The LinearMatrixConsistency procedure

This procedure should be used in conjunction with RegularMatrix. It should be used only if the matrix includes rows or columns in which a variable appears with degree 1 in at least 2 elements of a row or a column. Its syntax is:

 
 LinearMatrixConsistency(A,VAR,vars,row,context,rohn,
                        Func,FuncKA,FuncAK,name)

The parameters are:

• A: the considered matrix
• VAR: a list of the variable name that appears in the matrix
• vars: a list of variable names that appears linearly in the row or column of A
• row: 1 if the procedure look at the row of A, 2 for the column
• context: see description
• rohn: 1 if the Rohn consistency procedure is used in the program
• Func, FuncKA, FuncAK: the name of C++ procedures to compute respectively the matrix, the left conditioned matrix and the right conditioned matrix. If this procedure is used in conjunction with RegularMatrix these names are we have Func="F", FuncKA="AKA", FuncAK="AAK".
• name: the name of the C++ procedure that will be created in the file name.C

Linearity has to be understood in a very loose sense. For example if a row of the matrix is

 
x    xy    x+y

this row may be considered as linear in x in which case we have 3 linear elements in the row. If the row is considered as linear in y we have 2 linear elements in the row. Note that the linearity is checked according to the order provided in Vars.

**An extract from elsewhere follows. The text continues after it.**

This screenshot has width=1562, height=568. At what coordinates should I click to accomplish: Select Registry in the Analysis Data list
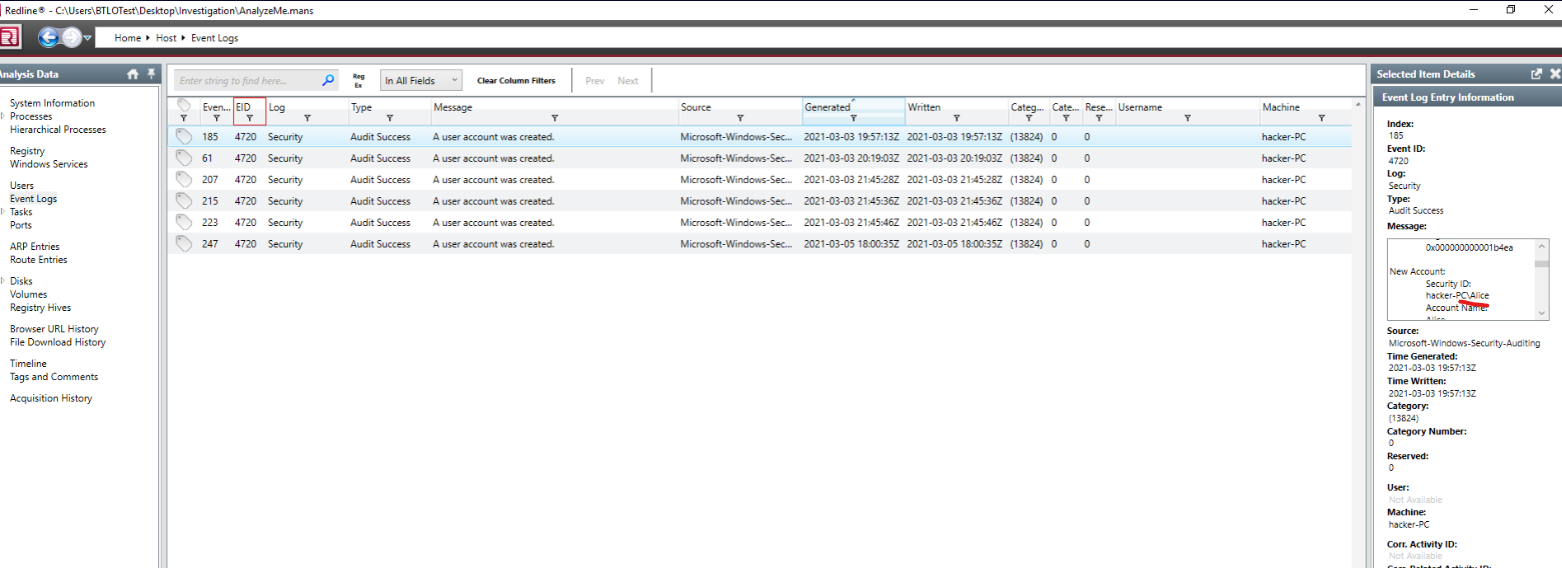27,151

This procedure may be used for the matrix A, the conditioned matrix KA or the conditioned matrix AK. Context is used to indicate the choice according to the following code:

• 0: for A only
• 1: for KA only
• 2: for AK only
• 3: for A, KA, KA
• 4: for AK, KA
• 5: for A, KA
• 6: for A, AK

The complexity of this procedure is approximately $\prod (2^m_i)$ where $m_i$ is is the number of linear terms in the elements of row or column i of A. Hence it should not be be used with a large Vars. The use of Rohn matrix may also be expensive as it requires to calculate $2^(2n-1)$ scalar determinant, with $n$ the dimension of the matrix A.

For example we may use

 
LinearMatrixConsistency(A,[x,y],[x],1,5,"F","AKA","","Simp"):

In this example we will consider the row of matrix A and its elements that are linear in x. The procedure will be used for both the matrix A and the conditioned matrix KA (hence this procedure should be used with the parameter cond of RegularMAtrix set to 1 or 3. Note that we assume here that the conditioning matrix is ${\tt A}^{-1}(Mid(X))$.